§ **CONSIGNE**
Recopiez mot pour mot, dans le texte sur les données de santé, le passage qui va de "Qu’est-ce qui a" jusqu'à "qualité des soins.".

§ **TEXTE FOURNI**
"""

«C’est trop compliqué» m’a-t-on expliqué tout d’abord. «On ne voit pas comment mettre en place ce concept» ou «on verra après la crise»… Autant de propos entendus en commission parlementaire et aussi à l’OFSP. Bien sûr, l’exemple souvent repris par les médias des fameux fax utilisés pour transmettre les données au début de la pandémie avait jeté quelques soupçons sur notre capacité à transmettre et utiliser des données en période de crise.
Mais de là à revoir toute la procédure afin de cibler les bonnes informations auprès des professionnels de santé, de les comparer et de les relier entre elles pour éviter des mesures désastreuses comme la fermeture, même momentanée, des écoles ou le confinement strict des personnes âgées dans les homes, il y avait un grand pas que même le chef de Département de l’intérieur, Alain Berset, ne voulait pas franchir, du moins dans la précipitation. S’appuyant sur de nombreuses études et analyses en cours, le Conseil fédéral ne semblait pas comprendre qu’il n’y a pas de vision stratégique dans le traitement des données de santé et qu’il manque une vraie culture nationale de communication à tous les niveaux. C’est un peu comme si vous rassemblez des galets de différentes plages pour bâtir votre château… sur du sable.
Qu’est-ce qui a fait basculer, tout d’abord de manière serrée, la commission de la santé, puis massivement le Conseil national? C’est ce fameux dossier électronique du patient. Son enlisement a suscité en commission de longs débats sur l’urgence de la numérisation des données. Puis est apparue cette évidence: il ne sert à rien de récolter sur des ordinateurs une quantité énorme de données s’il n’y a pas un concept clair et précis de gestion et d’interprétation de ces données. D’ailleurs, n’importe quel médecin vous dira que la question essentielle est de savoir ce qu’on doit mettre dans le dossier électronique pour assurer une meilleure qualité des soins.
C’est ainsi que fort des nombreuses explications et recommandations des praticiens, les parlementaires de quasiment tous les partis se sont laissé convaincre. Evidemment des pistes d’actions ont été évoquées:
concertation entre l’OFSP, l’Office fédéral de la statistique, l’Académie des sciences et les experts en littératie des données pour établir un codex et des directives compatibles avec les développements internationaux les plus récents;
utilisation de pools de données existant élargis au domaine ambulatoire,
poursuite de programmes flexibles et adaptés aux situations d’épidémies futures (comme Sentinella Plus).
Pas encore convaincu ou pas assez concret? Alors jetez un coup d’œil sur la récente campagne «Data literacy» de prévention contre les maladies infectieuses transmissibles intitulée «Unis pour la santé – gardons les bons réflexes!» Elle vous permettra de ne pas perdre les bonnes habitudes d’hygiène apprises durant deux ans de pandémie, à savoir des gestes simples appliqués au bon moment et au bon endroit.

"""

§ **Entrées enregistrées**
"""

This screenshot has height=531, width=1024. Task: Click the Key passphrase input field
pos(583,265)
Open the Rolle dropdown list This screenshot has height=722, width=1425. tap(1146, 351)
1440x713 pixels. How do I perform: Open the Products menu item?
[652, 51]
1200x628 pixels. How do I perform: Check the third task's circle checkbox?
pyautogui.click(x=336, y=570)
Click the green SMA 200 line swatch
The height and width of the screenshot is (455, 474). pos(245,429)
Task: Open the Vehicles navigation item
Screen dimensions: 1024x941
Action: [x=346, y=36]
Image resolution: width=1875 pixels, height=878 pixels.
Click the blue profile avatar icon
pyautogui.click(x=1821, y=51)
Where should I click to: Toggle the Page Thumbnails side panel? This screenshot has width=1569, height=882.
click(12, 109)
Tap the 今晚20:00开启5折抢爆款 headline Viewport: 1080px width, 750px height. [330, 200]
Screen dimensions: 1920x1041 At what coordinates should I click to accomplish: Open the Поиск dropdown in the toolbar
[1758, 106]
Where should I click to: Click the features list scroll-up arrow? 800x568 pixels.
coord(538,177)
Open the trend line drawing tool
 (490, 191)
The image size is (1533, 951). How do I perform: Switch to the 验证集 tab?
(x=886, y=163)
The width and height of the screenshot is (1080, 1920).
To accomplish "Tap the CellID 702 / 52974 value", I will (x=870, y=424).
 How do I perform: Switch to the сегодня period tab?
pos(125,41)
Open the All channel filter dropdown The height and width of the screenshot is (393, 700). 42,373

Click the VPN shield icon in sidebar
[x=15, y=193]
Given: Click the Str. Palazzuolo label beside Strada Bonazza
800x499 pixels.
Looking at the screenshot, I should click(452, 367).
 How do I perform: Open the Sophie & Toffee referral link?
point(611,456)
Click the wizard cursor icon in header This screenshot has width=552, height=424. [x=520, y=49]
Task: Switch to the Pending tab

"""

§ **RÉPONSE RÉDIGÉE**
Qu’est-ce qui a fait basculer, tout d’abord de manière serrée, la commission de la santé, puis massivement le Conseil national? C’est ce fameux dossier électronique du patient. Son enlisement a suscité en commission de longs débats sur l’urgence de la numérisation des données. Puis est apparue cette évidence: il ne sert à rien de récolter sur des ordinateurs une quantité énorme de données s’il n’y a pas un concept clair et précis de gestion et d’interprétation de ces données. D’ailleurs, n’importe quel médecin vous dira que la question essentielle est de savoir ce qu’on doit mettre dans le dossier électronique pour assurer une meilleure qualité des soins.